-- EXERCISES TO COMPLETE --
(A) Answer these questions about the interview with Dave Cleinman, one line each, marked (i), (ii), (iii):
(i) What would his perfect writing outfit be?
(ii) How does he define success as a writer?
(iii) Whom does he call his best beta readers?
(B) Rewrite the interview with Dave Cleinman, everything from "Comfortable shorts and" down to "other indie authors?", with "shorts" changed to "sweatpants".
(C) In the interview with Dave Cleinman, list every action he advises other indie authors to take.

-- EXCERPT PROVIDED --

My first interview in my FB group’s Never-Ending Indie Author Blog Tour is with Dave Cleinman, whose novels caught my attention due to his masterful ability to show strong women overcoming horrible obstacles. (Having been through more than one terrible experience, I was curious!) His heroines emerge like flowers in the dead of winter, in harsh realities that would render most hopeless at best and dead at worst. Unlike real flowers, his heroines withstand the trials of winter through personal courage, perseverance, and sheer mettle. They bloom when their springs come, and watching them do so is nothing short of inspiring.
Below is Dave’s interrogation with this guerrilla writer. You’ll find personalized discussions on Dave, tough questions about his novels, his sources of inspiration, and where to find him.
Tell me what readers should know about Dave Cleinman, the man behind the books.
My readers should know it’s very likely they will see people very much like individuals they have known within my books and will be able to strongly identify with them. They will also enjoy my stories a great deal as down to earth slices of real people and true life.
What inspires you to write?
Writing is my singular best outlet for my thoughts and especially my emotions and, since I can do essentially anything I want to do in my stories, it is also my greatest source of personal freedom.
If you had a perfect writing outfit, what would it be?
Comfortable shorts and a loose t-shirt, with no socks or shoes.
How do you define success as a writer?
For me, success is actually completing the story I set out to write and having my readers tell me they loved it.
Does your family read your books?
Oh yes, my family reads my books and are, in fact, my best beta readers (Nobody critiques like family!)
What’s the #1 piece of advice you’d like to give other indie authors?
Join a good writers community and participate wholeheartedly, read regularly and write every day.

-- DATA SEGMENT --
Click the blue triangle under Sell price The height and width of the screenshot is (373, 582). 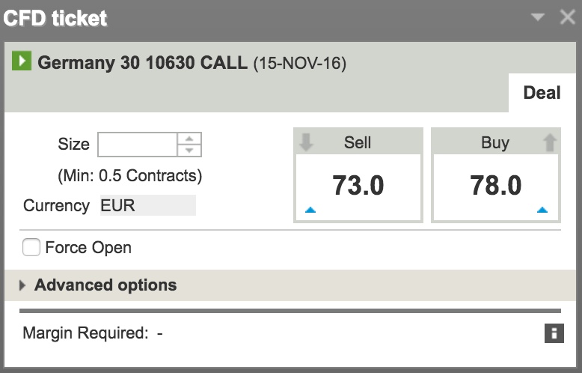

-- ANSWERS IN ORDER --
(A)
(i) Comfortable shorts and a loose t-shirt, with no socks or shoes.
(ii) Completing the story he set out to write and having his readers tell him they loved it.
(iii) His family.

(B)
Comfortable sweatpants and a loose t-shirt, with no socks or shoes.
How do you define success as a writer?
For me, success is actually completing the story I set out to write and having my readers tell me they loved it.
Does your family read your books?
Oh yes, my family reads my books and are, in fact, my best beta readers (Nobody critiques like family!)
What’s the #1 piece of advice you’d like to give other indie authors?

(C)
- Join a good writers community
- Participate wholeheartedly
- Read regularly
- Write every day